MATERIAL FOR THE TASK:

________________________

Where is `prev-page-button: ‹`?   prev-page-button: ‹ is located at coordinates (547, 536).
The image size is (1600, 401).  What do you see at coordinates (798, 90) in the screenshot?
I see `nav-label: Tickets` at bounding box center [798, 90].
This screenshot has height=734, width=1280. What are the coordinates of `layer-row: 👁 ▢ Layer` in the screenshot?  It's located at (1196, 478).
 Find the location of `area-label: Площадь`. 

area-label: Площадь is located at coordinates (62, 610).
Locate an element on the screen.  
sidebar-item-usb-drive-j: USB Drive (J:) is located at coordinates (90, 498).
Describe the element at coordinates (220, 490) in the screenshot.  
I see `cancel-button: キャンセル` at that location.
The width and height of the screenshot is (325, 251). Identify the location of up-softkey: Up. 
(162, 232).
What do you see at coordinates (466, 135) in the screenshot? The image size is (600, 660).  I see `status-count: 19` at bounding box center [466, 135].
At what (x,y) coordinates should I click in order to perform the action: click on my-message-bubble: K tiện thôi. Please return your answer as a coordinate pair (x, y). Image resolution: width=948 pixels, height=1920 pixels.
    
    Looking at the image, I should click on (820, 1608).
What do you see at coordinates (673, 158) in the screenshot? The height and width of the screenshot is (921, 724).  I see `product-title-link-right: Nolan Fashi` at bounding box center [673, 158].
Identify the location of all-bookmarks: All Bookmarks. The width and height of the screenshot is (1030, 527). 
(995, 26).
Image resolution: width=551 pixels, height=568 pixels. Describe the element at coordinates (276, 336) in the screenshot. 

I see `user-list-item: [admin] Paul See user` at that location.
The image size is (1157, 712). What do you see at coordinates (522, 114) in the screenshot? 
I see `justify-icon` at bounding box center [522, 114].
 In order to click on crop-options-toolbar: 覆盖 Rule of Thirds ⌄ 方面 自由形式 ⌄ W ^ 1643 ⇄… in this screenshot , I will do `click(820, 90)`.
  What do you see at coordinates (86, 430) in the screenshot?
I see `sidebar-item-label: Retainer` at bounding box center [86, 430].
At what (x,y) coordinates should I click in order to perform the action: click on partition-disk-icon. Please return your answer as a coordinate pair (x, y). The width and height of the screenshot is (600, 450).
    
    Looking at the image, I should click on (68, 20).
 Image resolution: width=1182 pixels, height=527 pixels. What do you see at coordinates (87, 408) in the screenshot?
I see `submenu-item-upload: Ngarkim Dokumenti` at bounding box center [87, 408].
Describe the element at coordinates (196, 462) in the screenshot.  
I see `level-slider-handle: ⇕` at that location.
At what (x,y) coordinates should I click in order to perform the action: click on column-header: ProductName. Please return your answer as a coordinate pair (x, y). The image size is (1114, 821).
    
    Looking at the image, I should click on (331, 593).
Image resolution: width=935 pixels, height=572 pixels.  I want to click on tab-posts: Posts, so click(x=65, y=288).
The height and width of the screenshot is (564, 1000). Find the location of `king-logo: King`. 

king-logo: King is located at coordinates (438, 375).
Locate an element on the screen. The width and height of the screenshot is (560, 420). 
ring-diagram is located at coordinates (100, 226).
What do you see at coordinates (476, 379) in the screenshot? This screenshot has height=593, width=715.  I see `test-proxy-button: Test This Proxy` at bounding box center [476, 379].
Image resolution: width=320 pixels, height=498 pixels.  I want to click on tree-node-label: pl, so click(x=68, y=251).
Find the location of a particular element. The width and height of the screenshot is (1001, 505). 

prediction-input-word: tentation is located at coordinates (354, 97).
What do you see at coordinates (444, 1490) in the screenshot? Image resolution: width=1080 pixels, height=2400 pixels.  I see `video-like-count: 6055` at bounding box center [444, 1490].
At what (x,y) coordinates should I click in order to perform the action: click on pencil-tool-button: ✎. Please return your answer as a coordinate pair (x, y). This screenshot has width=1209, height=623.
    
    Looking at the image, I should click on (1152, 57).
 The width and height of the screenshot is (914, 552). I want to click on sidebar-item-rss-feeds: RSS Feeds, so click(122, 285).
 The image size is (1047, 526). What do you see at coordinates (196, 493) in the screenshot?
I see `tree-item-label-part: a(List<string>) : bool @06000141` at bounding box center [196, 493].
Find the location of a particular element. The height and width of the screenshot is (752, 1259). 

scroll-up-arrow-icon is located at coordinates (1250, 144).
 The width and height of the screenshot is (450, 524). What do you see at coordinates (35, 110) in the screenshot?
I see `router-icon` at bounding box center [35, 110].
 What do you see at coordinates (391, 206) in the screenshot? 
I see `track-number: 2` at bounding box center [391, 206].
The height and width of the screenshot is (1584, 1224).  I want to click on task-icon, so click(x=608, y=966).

________________________

Repeat verbatim the lines of the records running from the start through the line that contains "center [798, 90].", inclusive.

Where is `prev-page-button: ‹`?   prev-page-button: ‹ is located at coordinates (547, 536).
The image size is (1600, 401).  What do you see at coordinates (798, 90) in the screenshot?
I see `nav-label: Tickets` at bounding box center [798, 90].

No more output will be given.